Selon Oriol Vinyals, membre de l’équipe DeepMind qui a dirigé cette recherche, AlphaStar a d’abord suivi un apprentissage par imitation jusqu’au niveau « Diamant » puis a basculé sur un apprentissage multi-agents jusqu’au niveau « Grand Maître ». AlphaStar, qui repose sur un réseau de neurones artificiels (qui mêle statistiques et fonctionnement s’inspirant des vrais neurones), a aussi misé sur l’apprentissage par renforcement, qui consiste à jouer contre diverses instances de soi-même.
Entraînements virtuels pour applications réelles
Le calendrier de la BlizzCon semble n’avoir prévu aucun évènement particulier autour de la prouesse de DeepMind. En effet, les seules activités recensées dans le programme sont les phases finales des World Championship Series 2019 de StarCraft 2, à partir des quarts de finale. On se souvient qu’à la BlizzCon 2016, Blizzard avait annoncé un partenariat avec la filiale de Google dans le domaine de l’intelligence artificielle.

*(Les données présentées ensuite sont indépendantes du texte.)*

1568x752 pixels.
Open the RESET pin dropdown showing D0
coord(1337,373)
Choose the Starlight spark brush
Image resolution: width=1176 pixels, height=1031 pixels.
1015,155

Il ne serait pas surprenant de découvrir des matchs d’exhibition organisés par surprise.
Maintenant que DeepMind a globalement atteint son pari avec StarCraft 2, il reste à savoir quel sera le prochain défi que l’entreprise cherchera à relever. Car l’objectif en dominant le go ou les jeux vidéo n’est pas de s’amuser à vaincre des adversaires humains. Il s’agit avant tout « de développer des agents robustes et flexibles qui peuvent faire face à des domaines complexes et réels », en profitant de terrains de jeux très propices pour la recherche dans l’intelligence artificielle.
« Les jeux comme StarCraft sont un excellent terrain d’entraînement pour faire progresser ces approches, car les joueurs doivent utiliser des informations limitées pour prendre des décisions dynamiques et difficiles qui ont des ramifications sur plusieurs niveaux et échelles de temps ». Or, c’est justement à ces limitations que ces systèmes sont et seront confrontés, qu’il s’agisse de la conduite autonome, de la robotique ou bien de l’analyse médicale. Et ici, ce ne sera plus virtuel.